··· Data to examine ···
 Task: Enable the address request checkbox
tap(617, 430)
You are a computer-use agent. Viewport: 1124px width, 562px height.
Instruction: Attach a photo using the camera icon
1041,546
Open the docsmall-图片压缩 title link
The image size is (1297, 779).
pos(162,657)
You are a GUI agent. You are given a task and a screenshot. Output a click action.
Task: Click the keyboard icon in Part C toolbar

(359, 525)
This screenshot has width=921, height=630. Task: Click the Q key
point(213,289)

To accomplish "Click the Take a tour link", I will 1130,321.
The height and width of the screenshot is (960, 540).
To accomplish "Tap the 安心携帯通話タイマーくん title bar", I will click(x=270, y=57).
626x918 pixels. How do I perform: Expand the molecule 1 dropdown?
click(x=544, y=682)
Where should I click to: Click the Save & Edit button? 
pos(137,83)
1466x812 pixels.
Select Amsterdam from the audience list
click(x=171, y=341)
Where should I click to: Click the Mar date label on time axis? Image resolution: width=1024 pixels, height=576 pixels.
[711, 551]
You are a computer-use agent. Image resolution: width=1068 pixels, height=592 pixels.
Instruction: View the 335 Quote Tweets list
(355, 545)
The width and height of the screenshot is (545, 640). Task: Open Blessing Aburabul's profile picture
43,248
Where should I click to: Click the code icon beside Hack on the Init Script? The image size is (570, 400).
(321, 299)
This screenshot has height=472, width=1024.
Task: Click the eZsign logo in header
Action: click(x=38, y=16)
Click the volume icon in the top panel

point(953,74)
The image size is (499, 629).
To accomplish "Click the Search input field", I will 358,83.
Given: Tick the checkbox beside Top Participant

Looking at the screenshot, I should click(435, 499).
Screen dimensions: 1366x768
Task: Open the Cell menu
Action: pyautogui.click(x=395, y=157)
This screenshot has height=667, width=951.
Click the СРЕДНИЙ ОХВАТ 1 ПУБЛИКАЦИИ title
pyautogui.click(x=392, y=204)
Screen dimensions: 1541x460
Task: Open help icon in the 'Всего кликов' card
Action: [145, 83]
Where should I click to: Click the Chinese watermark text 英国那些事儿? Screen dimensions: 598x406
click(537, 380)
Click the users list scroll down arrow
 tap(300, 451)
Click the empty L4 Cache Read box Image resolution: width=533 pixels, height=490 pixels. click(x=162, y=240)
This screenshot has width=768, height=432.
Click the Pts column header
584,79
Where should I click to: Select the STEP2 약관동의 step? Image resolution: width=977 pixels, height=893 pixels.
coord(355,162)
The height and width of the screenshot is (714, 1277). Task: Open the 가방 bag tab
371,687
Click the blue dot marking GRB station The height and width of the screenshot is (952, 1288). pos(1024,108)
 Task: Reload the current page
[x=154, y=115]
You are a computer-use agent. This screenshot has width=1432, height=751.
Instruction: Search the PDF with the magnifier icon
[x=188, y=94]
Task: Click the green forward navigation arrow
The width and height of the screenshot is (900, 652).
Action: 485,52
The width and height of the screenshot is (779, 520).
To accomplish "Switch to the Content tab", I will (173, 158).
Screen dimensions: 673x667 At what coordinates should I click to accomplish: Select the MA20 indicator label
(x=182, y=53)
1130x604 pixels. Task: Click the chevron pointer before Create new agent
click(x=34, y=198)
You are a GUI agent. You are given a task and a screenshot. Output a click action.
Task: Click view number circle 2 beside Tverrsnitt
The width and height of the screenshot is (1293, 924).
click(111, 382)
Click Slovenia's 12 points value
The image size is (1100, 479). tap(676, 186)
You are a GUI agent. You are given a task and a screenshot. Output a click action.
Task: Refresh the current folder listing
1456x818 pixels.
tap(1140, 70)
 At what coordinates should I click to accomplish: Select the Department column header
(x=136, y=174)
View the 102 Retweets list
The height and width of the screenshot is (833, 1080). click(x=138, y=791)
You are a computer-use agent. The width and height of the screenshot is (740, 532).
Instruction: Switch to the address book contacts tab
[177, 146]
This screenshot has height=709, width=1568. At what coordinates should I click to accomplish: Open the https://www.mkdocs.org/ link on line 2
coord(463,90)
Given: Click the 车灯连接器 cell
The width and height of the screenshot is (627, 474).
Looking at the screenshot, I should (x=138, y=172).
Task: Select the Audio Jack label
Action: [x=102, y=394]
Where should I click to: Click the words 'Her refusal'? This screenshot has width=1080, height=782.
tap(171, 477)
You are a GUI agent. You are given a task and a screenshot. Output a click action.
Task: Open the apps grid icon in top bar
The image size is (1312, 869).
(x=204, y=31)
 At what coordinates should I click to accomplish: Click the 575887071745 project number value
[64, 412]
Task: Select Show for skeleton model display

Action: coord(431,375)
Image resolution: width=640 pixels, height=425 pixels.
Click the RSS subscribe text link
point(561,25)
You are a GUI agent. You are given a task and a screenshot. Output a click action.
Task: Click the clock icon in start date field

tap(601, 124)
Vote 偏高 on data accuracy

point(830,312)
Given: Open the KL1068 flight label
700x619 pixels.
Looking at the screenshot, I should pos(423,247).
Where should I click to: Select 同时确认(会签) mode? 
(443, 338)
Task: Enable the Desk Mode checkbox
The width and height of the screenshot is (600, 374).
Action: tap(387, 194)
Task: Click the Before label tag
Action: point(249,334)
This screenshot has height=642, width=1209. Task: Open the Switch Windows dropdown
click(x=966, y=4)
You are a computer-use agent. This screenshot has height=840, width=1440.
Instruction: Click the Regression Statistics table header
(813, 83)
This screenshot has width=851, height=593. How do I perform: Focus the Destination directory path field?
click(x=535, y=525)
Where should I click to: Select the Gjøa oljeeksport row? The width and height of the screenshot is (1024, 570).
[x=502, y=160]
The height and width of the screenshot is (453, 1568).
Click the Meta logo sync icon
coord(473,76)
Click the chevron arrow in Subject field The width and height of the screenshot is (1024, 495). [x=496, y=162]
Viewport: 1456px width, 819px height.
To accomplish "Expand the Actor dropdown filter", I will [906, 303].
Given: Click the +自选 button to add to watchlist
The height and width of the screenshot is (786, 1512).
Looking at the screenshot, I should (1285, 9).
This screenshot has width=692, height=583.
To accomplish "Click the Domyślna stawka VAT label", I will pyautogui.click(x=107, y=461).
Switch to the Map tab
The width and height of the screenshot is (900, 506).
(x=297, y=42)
···
### Your task
Read through the lines above and collect those that contain the string "Viewport".

### Expected answer
You are a computer-use agent. Viewport: 1124px width, 562px height.
Viewport: 1456px width, 819px height.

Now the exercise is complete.